Une procédure irrégulière ?
Le conférencier a pointé du doigt une violation des principes fondamentaux de la justice. Selon lui, le juge ayant prononcé la condamnation était déjà intervenu dans une audience précédente, en date du 13 décembre, au cours de laquelle il avait autorisé l’évacuation de Kassory Fofana vers un centre spécialisé. « Que le même juge revienne pour se dédire et prononcer une condamnation, il va sans dire qu’il viole une règle universelle du droit », a affirmé Me Sampil.
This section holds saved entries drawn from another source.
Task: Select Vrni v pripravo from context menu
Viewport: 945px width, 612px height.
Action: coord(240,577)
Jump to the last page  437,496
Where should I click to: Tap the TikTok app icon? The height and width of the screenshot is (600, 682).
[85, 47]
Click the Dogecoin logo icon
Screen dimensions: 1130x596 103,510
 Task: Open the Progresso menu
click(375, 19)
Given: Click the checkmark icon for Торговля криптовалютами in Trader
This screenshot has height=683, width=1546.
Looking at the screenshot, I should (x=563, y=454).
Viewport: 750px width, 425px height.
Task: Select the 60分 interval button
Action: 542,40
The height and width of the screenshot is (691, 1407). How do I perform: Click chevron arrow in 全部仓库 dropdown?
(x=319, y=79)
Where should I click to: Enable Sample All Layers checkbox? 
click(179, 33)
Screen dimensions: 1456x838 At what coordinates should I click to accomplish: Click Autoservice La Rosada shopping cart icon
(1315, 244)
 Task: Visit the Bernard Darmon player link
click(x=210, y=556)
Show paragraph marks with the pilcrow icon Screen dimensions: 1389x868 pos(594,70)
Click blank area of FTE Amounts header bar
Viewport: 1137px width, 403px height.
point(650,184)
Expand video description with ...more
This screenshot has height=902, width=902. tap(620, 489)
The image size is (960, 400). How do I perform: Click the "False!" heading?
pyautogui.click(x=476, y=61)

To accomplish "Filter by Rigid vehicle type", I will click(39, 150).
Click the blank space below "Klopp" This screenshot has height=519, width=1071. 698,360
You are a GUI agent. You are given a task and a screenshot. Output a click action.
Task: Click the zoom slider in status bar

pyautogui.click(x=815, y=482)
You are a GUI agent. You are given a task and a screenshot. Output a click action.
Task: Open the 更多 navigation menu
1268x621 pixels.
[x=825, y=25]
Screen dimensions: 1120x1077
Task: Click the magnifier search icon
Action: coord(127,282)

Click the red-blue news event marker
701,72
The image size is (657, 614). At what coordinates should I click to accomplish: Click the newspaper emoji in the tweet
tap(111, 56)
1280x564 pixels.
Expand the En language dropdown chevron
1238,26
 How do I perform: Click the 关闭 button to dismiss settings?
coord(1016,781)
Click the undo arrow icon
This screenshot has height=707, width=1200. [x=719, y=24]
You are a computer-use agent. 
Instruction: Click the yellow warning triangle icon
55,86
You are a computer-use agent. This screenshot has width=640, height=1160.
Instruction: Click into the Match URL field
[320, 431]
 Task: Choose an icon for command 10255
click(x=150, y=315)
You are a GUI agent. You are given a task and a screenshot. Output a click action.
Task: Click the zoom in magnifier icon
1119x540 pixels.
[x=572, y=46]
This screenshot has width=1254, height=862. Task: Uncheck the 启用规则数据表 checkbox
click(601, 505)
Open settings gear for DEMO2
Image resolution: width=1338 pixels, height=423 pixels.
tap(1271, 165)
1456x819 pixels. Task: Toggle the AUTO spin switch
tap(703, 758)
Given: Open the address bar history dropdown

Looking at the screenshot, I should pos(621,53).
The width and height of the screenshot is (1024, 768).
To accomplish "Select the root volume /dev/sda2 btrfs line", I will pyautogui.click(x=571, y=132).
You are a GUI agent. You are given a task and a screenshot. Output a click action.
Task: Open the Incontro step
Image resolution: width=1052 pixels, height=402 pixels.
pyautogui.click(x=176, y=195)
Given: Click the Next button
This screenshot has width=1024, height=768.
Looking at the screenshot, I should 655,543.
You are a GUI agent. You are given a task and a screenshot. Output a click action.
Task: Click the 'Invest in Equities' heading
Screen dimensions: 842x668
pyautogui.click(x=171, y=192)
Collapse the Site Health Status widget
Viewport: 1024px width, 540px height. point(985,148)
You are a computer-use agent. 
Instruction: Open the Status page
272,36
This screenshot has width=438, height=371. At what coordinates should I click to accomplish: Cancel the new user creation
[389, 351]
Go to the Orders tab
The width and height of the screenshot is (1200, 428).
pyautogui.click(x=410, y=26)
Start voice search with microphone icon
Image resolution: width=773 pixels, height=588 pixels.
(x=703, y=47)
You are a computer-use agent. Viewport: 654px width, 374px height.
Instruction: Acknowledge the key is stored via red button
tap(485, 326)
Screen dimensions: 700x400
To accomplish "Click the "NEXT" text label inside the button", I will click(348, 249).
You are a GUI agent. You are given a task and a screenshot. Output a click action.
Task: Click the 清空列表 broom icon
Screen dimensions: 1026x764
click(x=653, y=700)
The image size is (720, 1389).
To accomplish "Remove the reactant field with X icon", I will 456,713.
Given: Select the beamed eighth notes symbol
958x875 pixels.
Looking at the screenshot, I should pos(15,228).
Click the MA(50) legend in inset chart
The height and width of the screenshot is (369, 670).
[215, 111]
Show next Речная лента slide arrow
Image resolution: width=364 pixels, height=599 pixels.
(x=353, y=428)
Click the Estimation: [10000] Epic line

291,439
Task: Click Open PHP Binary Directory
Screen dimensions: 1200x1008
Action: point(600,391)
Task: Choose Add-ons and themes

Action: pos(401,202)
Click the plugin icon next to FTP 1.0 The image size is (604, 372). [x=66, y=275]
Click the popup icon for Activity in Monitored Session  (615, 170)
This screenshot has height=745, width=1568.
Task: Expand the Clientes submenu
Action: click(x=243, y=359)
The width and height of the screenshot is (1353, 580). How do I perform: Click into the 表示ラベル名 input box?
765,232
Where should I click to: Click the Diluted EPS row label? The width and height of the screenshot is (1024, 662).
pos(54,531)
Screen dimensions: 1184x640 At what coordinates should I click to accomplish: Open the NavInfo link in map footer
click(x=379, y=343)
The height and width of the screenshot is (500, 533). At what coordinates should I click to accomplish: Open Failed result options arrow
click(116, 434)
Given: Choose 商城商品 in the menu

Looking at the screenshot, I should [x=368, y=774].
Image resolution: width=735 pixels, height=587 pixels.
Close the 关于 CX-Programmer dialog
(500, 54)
D’autre part, Me Dinah Sampil conteste l’argument de la non-comparution du prévenu à la barre, que le tribunal a considéré comme une preuve de culpabilité. « Huit rapports médicaux ont été produits pour attester que Kassory est malade, au point qu’il ne peut ni s’asseoir ni se tenir debout. Comment peut-on alors dire qu’il a refusé de comparaître ? Il aurait été mieux qu’il affirme que Kassory était dans l’incapacité de se déplacer, ce qui a fait qu’il n’a pas pu comparaître, on l’aurait mieux compris ».
L’avocat a interpellé les autorités sur l’état de santé « alarmant » de son client, rappelant que la décision judiciaire du 13 décembre 2024, ordonnant le transfert de Kassory Fofana dans un centre spécialisé n’a toujours pas été exécutée. «Il est plus qu’urgent d’appliquer cette décision, faute de centre médical adapté en Guinée », a plaidé Me Sampil.
En attendant l’ouverture du procès en appel, dont la date n’a pas encore été fixée, les avocats d’Ibrahima Kassory Fofana espèrent obtenir une révision du jugement qu’ils trouvent « truffé d’amalgames ». Ils réitèrent leur demande pour que justice soit rendue de manière « impartiale et équitable ».